20. The unexcused absences of the children at school occurred during Defendant's period of custody. The Court finds that although the age of [the youngest child] suggests that the absences were not necessarily delaying her academic development, nor were they excessive for kindergarten, the Court is very concerned as to the reasons offered by the Defendant for the absences. The explanation for one absence was because after a traumatic morning of clothing choices, Defendant was tired and wanted to make his appointment. Another excuse for excessive absences offered by the Defendant was “She's a Kaplan.” Defendant has kept the children at home to suit his schedule.
21. The parties' increased conflict and inability to clearly communicate and maintain separate lives affects the scheduling and therefore impacts the welfare of the minor children.
22. Since the entry of the August 11, 2010 Order, the minor children and the Defendant have adequately bonded which alleviates the necessity for additional bonding intended in that Order.
In his brief, Defendant pays minimal attention to these findings and focuses his attention on findings of fact that, in his opinion, reflect conditions that existed at the time of the initial custody order, arguing that the trial court was not entitled to rely on those findings in determining that a substantial change of circumstances had occurred.
The initial custody order provided “[t]hat bonding is of utmost importance for children between the years of two (2) and seven (7)” and that “the needs of the minor children would not be served by allowing the Plaintiff to move to Texas due to the bonding issues of the parties' three minor children, whose ages are between three (3) and ten (10).”
In support of this contention, Defendant points to findings relating to his inconsistent parenting style and his tendency to put his needs before those of the children and states that “[t]here is no evidence nor finding of fact to indicate these behaviors did not exist at the initial custody hearing.” In addition, Defendant points to findings relating to Plaintiff's relocation request and enumerates numerous findings from the initial custody order that address the relocation request that was addressed in that order.
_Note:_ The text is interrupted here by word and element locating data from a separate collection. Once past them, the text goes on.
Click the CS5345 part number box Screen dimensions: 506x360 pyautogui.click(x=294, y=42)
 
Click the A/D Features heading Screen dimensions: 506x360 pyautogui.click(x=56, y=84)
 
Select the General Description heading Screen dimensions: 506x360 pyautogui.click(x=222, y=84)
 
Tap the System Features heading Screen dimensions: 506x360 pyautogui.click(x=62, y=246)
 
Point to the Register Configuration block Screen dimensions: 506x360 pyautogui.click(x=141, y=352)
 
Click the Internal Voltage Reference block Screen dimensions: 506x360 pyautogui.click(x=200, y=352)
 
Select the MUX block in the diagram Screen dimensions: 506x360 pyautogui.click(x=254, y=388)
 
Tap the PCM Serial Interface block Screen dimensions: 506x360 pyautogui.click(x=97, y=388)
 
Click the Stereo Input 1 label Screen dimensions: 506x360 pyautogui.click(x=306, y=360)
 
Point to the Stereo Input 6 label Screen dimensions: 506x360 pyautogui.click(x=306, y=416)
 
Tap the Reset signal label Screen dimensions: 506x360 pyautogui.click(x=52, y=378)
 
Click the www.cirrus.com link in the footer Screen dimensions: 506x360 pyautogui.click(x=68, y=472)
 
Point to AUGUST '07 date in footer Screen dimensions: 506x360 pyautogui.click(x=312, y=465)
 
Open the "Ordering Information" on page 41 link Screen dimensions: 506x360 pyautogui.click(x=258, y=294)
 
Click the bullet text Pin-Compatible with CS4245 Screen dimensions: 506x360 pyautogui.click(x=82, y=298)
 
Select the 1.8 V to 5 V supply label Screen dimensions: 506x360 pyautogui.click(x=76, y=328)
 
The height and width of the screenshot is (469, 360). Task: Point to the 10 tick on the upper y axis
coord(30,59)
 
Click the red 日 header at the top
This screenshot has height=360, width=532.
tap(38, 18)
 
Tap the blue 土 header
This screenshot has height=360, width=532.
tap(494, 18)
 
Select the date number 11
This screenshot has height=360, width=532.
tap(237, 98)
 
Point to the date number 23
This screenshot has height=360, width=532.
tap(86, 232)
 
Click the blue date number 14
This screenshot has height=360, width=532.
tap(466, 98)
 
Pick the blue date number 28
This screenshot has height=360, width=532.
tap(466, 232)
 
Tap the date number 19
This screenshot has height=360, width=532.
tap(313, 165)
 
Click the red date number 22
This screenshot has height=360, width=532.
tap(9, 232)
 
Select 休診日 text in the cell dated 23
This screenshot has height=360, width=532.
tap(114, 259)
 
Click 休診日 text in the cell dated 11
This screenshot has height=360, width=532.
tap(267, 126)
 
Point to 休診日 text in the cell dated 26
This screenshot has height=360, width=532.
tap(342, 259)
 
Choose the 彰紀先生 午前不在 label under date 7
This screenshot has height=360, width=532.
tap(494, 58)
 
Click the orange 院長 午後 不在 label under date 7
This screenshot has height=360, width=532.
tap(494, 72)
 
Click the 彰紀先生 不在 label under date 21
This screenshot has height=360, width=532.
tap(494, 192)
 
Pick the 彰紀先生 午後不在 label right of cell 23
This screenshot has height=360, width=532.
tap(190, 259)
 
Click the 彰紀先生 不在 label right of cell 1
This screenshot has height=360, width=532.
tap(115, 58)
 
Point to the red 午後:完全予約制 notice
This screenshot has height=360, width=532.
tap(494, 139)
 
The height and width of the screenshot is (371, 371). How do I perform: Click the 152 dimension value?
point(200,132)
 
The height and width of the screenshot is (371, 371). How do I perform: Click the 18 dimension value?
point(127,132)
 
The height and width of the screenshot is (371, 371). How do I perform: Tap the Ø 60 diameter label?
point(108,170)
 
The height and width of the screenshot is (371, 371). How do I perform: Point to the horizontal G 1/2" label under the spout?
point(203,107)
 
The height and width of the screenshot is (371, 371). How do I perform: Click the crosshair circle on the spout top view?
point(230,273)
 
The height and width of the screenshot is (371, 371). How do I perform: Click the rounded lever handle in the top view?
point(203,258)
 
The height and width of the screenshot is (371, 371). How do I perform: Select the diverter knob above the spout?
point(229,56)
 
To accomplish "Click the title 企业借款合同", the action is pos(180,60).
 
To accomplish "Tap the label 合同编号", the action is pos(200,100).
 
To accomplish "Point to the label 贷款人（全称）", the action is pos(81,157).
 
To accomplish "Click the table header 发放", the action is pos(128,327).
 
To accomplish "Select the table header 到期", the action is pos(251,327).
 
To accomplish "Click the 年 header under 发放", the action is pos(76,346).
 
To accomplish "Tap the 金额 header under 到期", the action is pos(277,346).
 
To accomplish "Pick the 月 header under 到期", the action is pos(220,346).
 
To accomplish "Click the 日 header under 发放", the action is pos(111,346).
Finally, Defendant points to findings relating to his health, arguing that these issues existed at the time of the initial custody order.
After thoroughly examining the trial court's findings of facts, we do not find Defendant's contention persuasive. As we read the challenged order, the findings of fact that we have quoted earlier in this opinion addressing Defendant's unilateral alterations in his medication regime, his decision to continue driving after a seizure despite lacking the legal authority to do so, his actions in placing the blame for a seizure on Plaintiff, the negative impact from which the children suffered as a result of his parenting practices, his decision to fire the children's long-time nanny and become involved in romantic relationships with at least two of their subsequent caregivers, and his failure to ensure that the children attended school for reasons relating to his personal needs, separate and apart from those findings that Defendant claims to reflect facts and circumstances that existed prior to or at the time of the entry of the existing custody order, amply support a determination that a substantial change in circumstances that affected all three of the children had occurred since the entry of the existing custody order. As a result, we have no hesitation in concluding that the trial court's findings amply support a changed circumstances determination.
As a separate matter, Defendant argues that the trial court's findings with respect to the issue of whether Plaintiff should be permitted to move with the children to Texas rest on a series of factors that were considered and rejected in connection with the consideration of Plaintiff's earlier requests to relocate with the children to Texas. Although Defendant is correct in noting that many of the alleged benefits upon which Plaintiff relied in support of her most recent request to relocate to Texas with the children were similar, if not identical, to the reasons that were advanced in support of her earlier relocation requests, this request was also accompanied by a successful request for a change in the existing custody arrangement, a fact that we believe constituted a change in circumstances sufficient to allow approval of the relocation request.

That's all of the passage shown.